Business Continuity during COVID-19: enabling a remote workforce

Business Continuity during COVID-19: enabling a remote workforce

As details around the novel coronavirus (COVID-19) remain at the forefront of the news, the agility of Australian organisations and their ability to respond to potential disruptions to their business is being tested.

The evolving situation of travel restrictions, closure of schools and events, and the new self-imposed quarantine requirements have created unprecedented implications for employers and their workforce.

In times like these it is more important than ever to ensure your Business Continuity Plan is up to date and well tested.

We recommend considering six key areas when assessing your plan in the coming weeks during COVID-19:

  1. Do you have one?

A Business Continuity (BC) Plan is a comprehensive plan organisations use to reduce the risks and provide recovery options from potential threats that may disrupt operations.

Potential threats generally include natural disasters such as floods, fires, earthquakes and hurricanes, and currently disruptions to operations due to the COVID-19 outbreak.

A BC plan should not be confused with a Disaster Recovery Plan (DRP), which focuses on the IT function. It should, however, be a company-wide plan that ensures written policies and procedures are in place across all areas of the business and tested.

The main goal is to improve responsiveness by employees in different situations and ease confusion by providing clear and consistent information.

COVID-19 holds a real risk of disrupting your operations, so we recommend you assess your ability to enable and support a remote workforce.

  1. Is your team set up to work remotely?

Whilst a lot of organisations already have the infrastructure in place to support some employees to work from home, extending this across most or all of the organisation can be a very different matter.

Here are some areas to consider:

  • Hardware: Will you provide your staff with laptops, allow them to take home their workstation or set them up to connect via their home computer? Each scenario has its own set of considerations, for example companies allowing staff to use personal (home) computers to access corporate system, often shared among the family, may open your organisation up to cyberattack scenarios you hadn’t previously considered or prepared for.
  • Secure Connection: Ensuring a secure VPN (virtual private network) connection to your network is essential as an uncontrolled remote computer potentially creates other significant risks around cyberattack. Including a firewall or a unified threat management (UTM) device on the network adds an extra layer of security.
  • Licensing: Do you have enough licences for staff to connect into your corporate systems?
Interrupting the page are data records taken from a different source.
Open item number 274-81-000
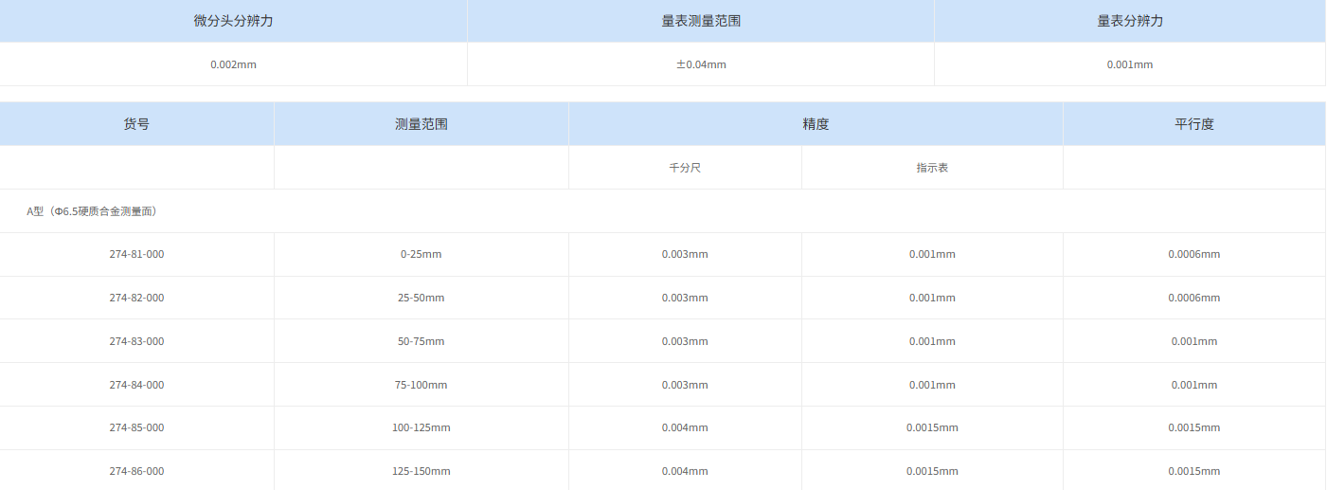This screenshot has height=490, width=1327. pos(136,254)
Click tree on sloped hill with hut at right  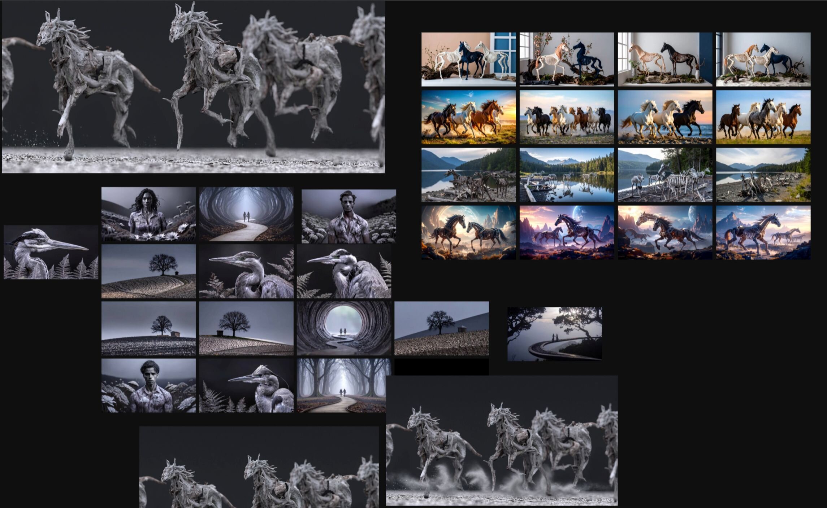[441, 328]
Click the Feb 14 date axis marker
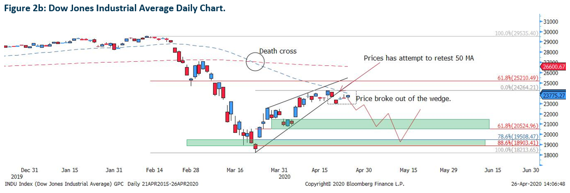 click(x=154, y=170)
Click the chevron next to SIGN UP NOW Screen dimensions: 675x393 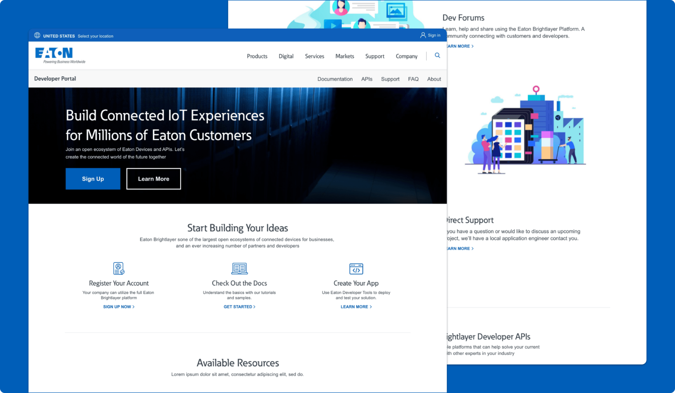click(x=134, y=307)
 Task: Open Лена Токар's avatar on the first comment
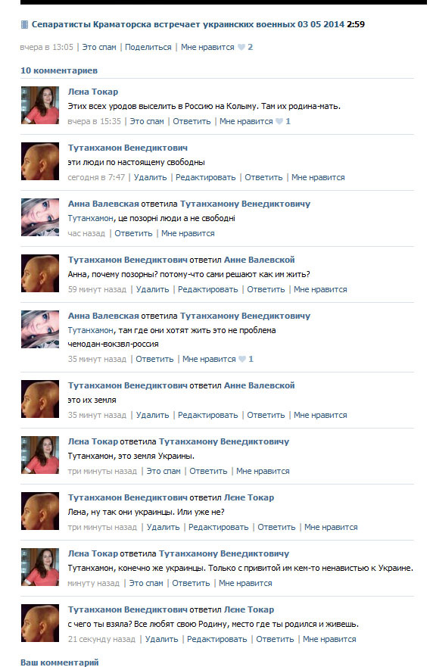pos(40,105)
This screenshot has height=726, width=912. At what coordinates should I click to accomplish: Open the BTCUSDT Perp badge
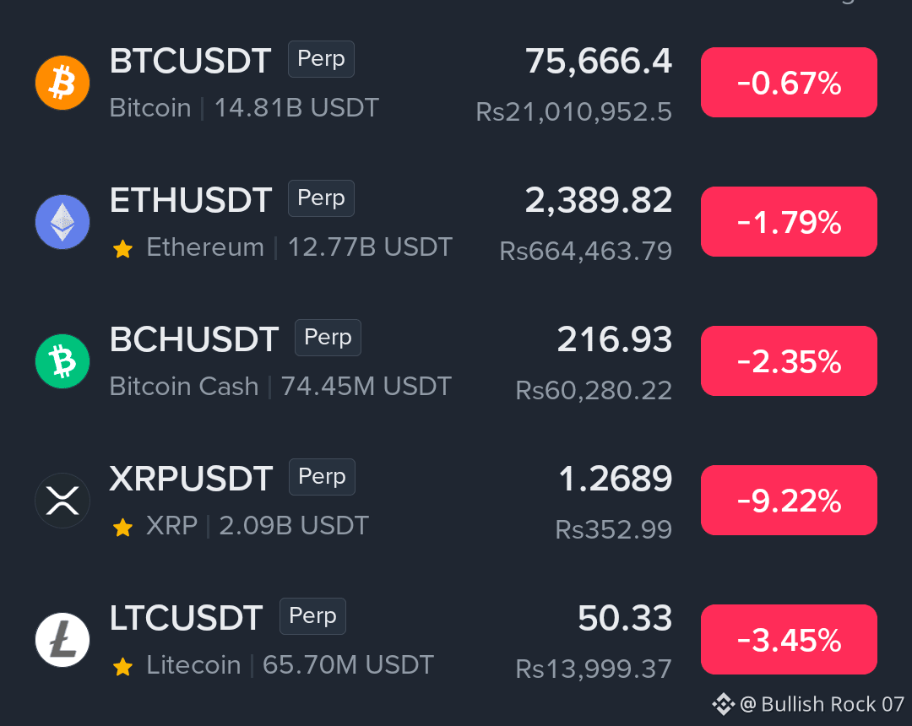pos(321,59)
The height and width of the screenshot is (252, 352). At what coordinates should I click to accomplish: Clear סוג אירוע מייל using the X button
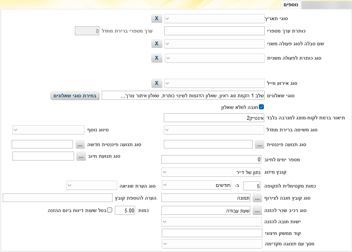click(156, 83)
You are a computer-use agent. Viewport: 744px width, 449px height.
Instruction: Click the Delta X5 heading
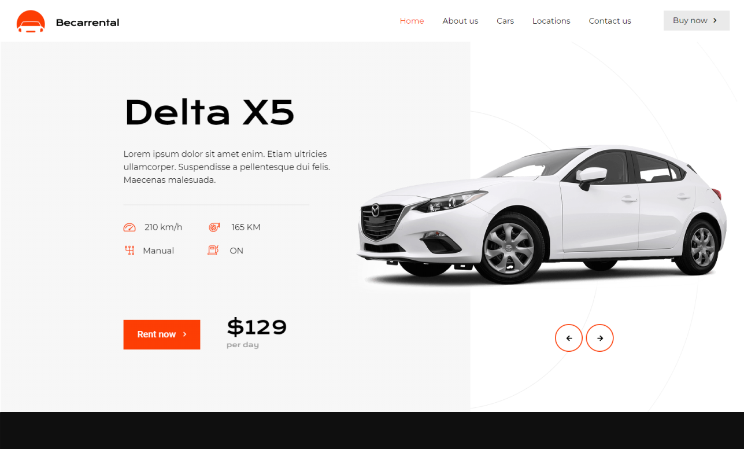coord(209,112)
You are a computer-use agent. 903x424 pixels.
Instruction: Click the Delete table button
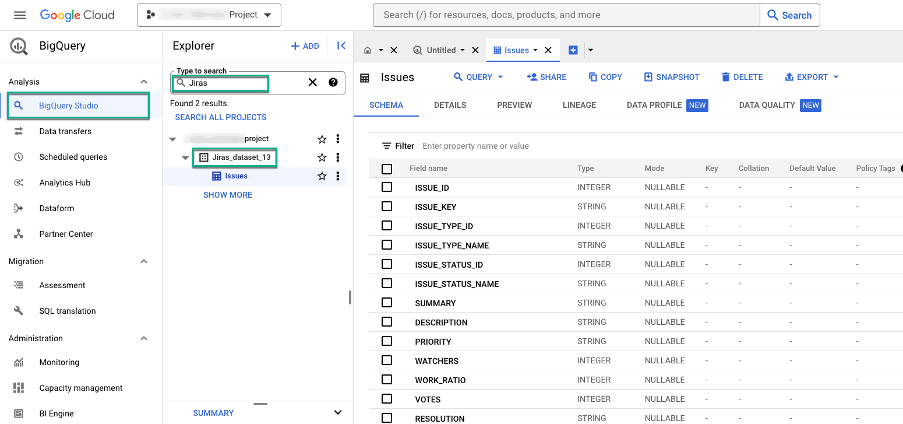click(x=742, y=77)
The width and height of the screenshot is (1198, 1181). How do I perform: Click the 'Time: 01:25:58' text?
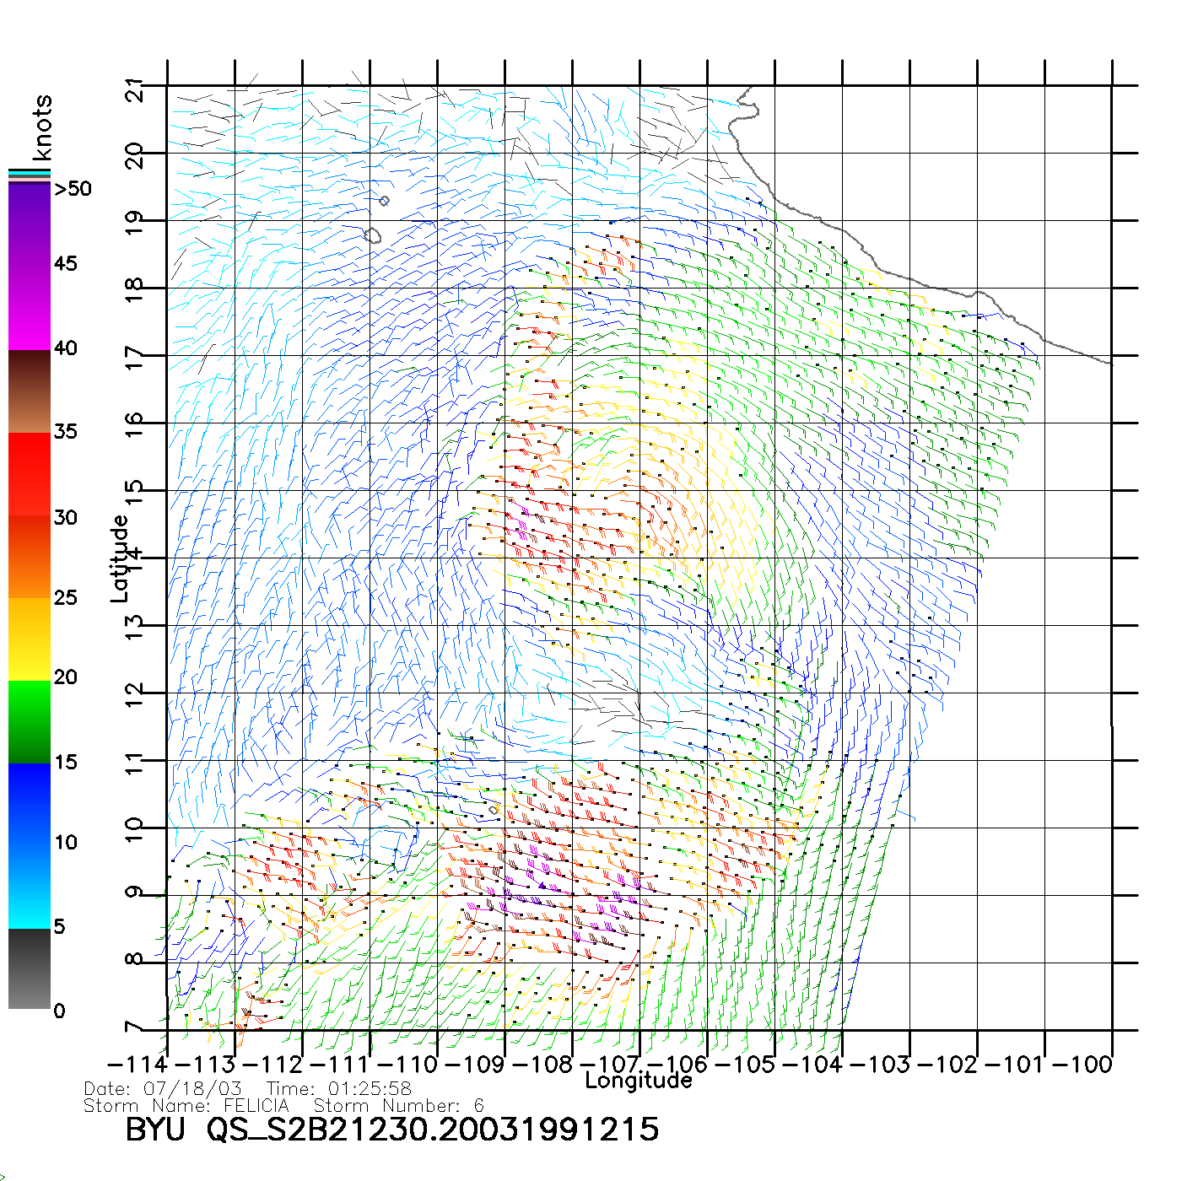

Security products such as the FortiGate device offer up to 10 free FortiClient licences which can be used to protect home computers, with the option to purchase up to 200 clients.
  • Policies: It is important to provide employees guidelines around working from home, particularly if this is something you are enforcing across the business. What are the expectations for working from home? Are employees being conscious of security? Have the WHS (work health & safety) considerations been taken into account regarding fit for purpose working environments? How can you ensure business as usual remotely with minimal productivity loss?
  1. Can your team collaborate effectively?

Working remotely does not mean employees cannot communicate effectively.

Microsoft Teams provides an effective digital work space allowing for chat, meetings, calls and collaboration. Meetings can also be recorded for your staff to catch up on at a later date.

Other online web conferencing tools such as Zoom and GoToMeetings can provide effective meeting and collaboration spaces for the team.

And finally, with a cloud hosted voice system, staff can seamlessly work from home. Implementing a software client on to the computer, laptop or mobile phone will provide an experience similar to being in the office.

Investing in a headset and a web-cam can make the experience more effective, however most mobile devices have built in speakers and webcams that are effective enough.

  1. Can your team access their data

Microsoft’s SharePoint helps you organise and share important documents in a secure, structured manner from virtually any device, providing your team with a familiar working environment while working remotely.

  1. Is your remote connection secure?

With employees connecting remotely to your domain, ensuring a secure connection is vital. Multi Factor Authentication (MFA) is an authentication method which grants access to users only after two or more pieces of identification are confirmed.

Having two levels of security, will boost your ability to protect your most precious resources – your data and the privacy of your staff and clients. Intruders no longer just need a username and password to access your resources, as there is always at least one more method of authentication.

  1. Have you tested it?

Whilst most companies will have some sense of a Business Continuity Plan, most may never have had the time or resources to conduct testing.

Consider running a mock incident event to test your plans under controlled conditions. A mock incident enables companies to test their plans and consider changes or tweaks that can be added to ensure seamless activation and implementations when it counts.

A well thought out and tested Business Continuity Plan will ensure your organisation and your data remains secure and your staff productive during these uncertain times.